§ **Requirement 1**
Reproduce the preface below, from its title line through the Madison quotation, word for word.

§ **Selected excerpt**
__________________________________________________
Preface: Introductory Remarks by the National Taxpayer Advocate

The year 2015 has been a memorable one for taxpayer rights.

On November 19 through 21, over 160 people from 22 countries gathered at the National Archives and the Internal Revenue Service to participate in the Inaugural International Conference on Taxpayer Rights […] On the evening of the first day of the International Conference on Taxpayer Rights, I stood in the Rotunda of the National Archives and viewed the documents on which the United States is founded — the Declaration of Independence, the Constitution, and the Bill of Rights. I was struck by James Madison’s language quoted in a display about our nation’s path to adopting a Bill of Rights:

I think we should obtain the confidence of our fellow citizens in proportion as we fortify the rights of the people against the encroachments of the government.
__________________________________________________
§ **Excerpted records**
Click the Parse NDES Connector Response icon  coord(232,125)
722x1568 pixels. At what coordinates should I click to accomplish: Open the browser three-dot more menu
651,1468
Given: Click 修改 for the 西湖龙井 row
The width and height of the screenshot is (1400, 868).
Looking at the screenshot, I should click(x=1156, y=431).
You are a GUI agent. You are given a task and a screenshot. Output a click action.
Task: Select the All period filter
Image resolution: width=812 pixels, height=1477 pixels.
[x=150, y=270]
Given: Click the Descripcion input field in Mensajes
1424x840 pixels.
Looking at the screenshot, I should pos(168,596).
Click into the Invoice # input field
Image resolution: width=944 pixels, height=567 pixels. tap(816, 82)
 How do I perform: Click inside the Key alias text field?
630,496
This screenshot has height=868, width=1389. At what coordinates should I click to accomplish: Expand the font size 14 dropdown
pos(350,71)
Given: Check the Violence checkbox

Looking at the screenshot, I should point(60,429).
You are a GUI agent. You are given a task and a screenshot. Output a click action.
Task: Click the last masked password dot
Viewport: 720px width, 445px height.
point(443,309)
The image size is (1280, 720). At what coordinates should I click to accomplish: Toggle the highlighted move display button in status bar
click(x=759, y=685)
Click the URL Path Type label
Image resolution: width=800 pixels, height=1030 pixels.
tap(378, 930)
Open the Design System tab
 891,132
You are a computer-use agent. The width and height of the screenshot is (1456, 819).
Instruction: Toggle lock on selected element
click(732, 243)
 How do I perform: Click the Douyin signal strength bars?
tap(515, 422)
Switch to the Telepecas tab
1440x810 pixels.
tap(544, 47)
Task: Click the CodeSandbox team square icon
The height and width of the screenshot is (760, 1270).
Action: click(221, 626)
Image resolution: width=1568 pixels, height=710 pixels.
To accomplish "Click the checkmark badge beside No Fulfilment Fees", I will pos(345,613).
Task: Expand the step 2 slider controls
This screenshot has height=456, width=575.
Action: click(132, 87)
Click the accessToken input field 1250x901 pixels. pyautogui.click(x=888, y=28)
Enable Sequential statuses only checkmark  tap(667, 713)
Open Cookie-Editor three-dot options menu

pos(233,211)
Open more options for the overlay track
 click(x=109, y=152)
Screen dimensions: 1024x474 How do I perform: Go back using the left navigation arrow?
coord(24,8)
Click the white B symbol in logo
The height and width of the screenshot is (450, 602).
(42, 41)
__________________________________________________
§ **Requirement 2**
Copy out each row above that contains the string "screenshot".

§ **Correct answer 1**
Preface: Introductory Remarks by the National Taxpayer Advocate

The year 2015 has been a memorable one for taxpayer rights.

On November 19 through 21, over 160 people from 22 countries gathered at the National Archives and the Internal Revenue Service to participate in the Inaugural International Conference on Taxpayer Rights […] On the evening of the first day of the International Conference on Taxpayer Rights, I stood in the Rotunda of the National Archives and viewed the documents on which the United States is founded — the Declaration of Independence, the Constitution, and the Bill of Rights. I was struck by James Madison’s language quoted in a display about our nation’s path to adopting a Bill of Rights:

I think we should obtain the confidence of our fellow citizens in proportion as we fortify the rights of the people against the encroachments of the government.

§ **Correct answer 2**
The width and height of the screenshot is (1400, 868).
Looking at the screenshot, I should click(x=1156, y=431).
You are a GUI agent. You are given a task and a screenshot. Output a click action.
Looking at the screenshot, I should pos(168,596).
This screenshot has height=868, width=1389. At what coordinates should I click to accomplish: Expand the font size 14 dropdown
Looking at the screenshot, I should point(60,429).
You are a GUI agent. You are given a task and a screenshot. Output a click action.
You are a computer-use agent. The width and height of the screenshot is (1456, 819).
The height and width of the screenshot is (760, 1270).
This screenshot has height=456, width=575.
The height and width of the screenshot is (450, 602).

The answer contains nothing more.